Entries on where items appear:
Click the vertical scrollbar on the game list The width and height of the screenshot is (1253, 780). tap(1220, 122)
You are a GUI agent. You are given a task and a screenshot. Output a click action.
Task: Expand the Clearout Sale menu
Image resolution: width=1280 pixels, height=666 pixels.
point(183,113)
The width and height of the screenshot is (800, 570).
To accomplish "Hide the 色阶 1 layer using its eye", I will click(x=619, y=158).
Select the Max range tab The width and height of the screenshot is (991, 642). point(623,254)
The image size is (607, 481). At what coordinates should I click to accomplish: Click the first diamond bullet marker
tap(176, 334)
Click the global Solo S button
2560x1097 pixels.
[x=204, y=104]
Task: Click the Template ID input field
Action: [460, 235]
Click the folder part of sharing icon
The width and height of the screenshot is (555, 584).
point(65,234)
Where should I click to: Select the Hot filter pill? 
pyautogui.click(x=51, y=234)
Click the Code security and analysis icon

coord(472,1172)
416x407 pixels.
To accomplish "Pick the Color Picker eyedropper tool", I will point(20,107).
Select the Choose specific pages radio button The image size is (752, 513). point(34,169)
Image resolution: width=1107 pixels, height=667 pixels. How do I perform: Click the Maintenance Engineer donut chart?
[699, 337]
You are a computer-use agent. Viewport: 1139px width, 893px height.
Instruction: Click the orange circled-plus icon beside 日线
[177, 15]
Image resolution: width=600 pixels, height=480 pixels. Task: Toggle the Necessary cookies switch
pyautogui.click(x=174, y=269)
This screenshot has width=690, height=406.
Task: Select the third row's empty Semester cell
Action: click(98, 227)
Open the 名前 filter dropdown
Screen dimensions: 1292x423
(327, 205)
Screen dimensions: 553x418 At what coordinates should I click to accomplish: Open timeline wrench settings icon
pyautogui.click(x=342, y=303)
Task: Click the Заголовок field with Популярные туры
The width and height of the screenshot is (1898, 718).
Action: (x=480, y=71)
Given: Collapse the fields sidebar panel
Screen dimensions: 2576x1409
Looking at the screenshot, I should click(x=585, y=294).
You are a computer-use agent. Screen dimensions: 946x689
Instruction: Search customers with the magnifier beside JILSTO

◆ Problem to solve: Write out all the records again, swapping "Image resolution" for "Display resolution" and leaving everything else as it is.

◆ Final answer:
Click the vertical scrollbar on the game list The width and height of the screenshot is (1253, 780). tap(1220, 122)
You are a GUI agent. You are given a task and a screenshot. Output a click action.
Task: Expand the Clearout Sale menu
Display resolution: width=1280 pixels, height=666 pixels.
point(183,113)
The width and height of the screenshot is (800, 570).
To accomplish "Hide the 色阶 1 layer using its eye", I will click(x=619, y=158).
Select the Max range tab The width and height of the screenshot is (991, 642). point(623,254)
The image size is (607, 481). At what coordinates should I click to accomplish: Click the first diamond bullet marker
tap(176, 334)
Click the global Solo S button
2560x1097 pixels.
[x=204, y=104]
Task: Click the Template ID input field
Action: [460, 235]
Click the folder part of sharing icon
The width and height of the screenshot is (555, 584).
point(65,234)
Where should I click to: Select the Hot filter pill? 
pyautogui.click(x=51, y=234)
Click the Code security and analysis icon

coord(472,1172)
416x407 pixels.
To accomplish "Pick the Color Picker eyedropper tool", I will point(20,107).
Select the Choose specific pages radio button The image size is (752, 513). point(34,169)
Display resolution: width=1107 pixels, height=667 pixels. How do I perform: Click the Maintenance Engineer donut chart?
[699, 337]
You are a computer-use agent. Viewport: 1139px width, 893px height.
Instruction: Click the orange circled-plus icon beside 日线
[177, 15]
Display resolution: width=600 pixels, height=480 pixels. Task: Toggle the Necessary cookies switch
pyautogui.click(x=174, y=269)
This screenshot has width=690, height=406.
Task: Select the third row's empty Semester cell
Action: click(98, 227)
Open the 名前 filter dropdown
Screen dimensions: 1292x423
(327, 205)
Screen dimensions: 553x418 At what coordinates should I click to accomplish: Open timeline wrench settings icon
pyautogui.click(x=342, y=303)
Task: Click the Заголовок field with Популярные туры
The width and height of the screenshot is (1898, 718).
Action: (x=480, y=71)
Given: Collapse the fields sidebar panel
Screen dimensions: 2576x1409
Looking at the screenshot, I should click(x=585, y=294).
You are a computer-use agent. Screen dimensions: 946x689
Instruction: Search customers with the magnifier beside JILSTO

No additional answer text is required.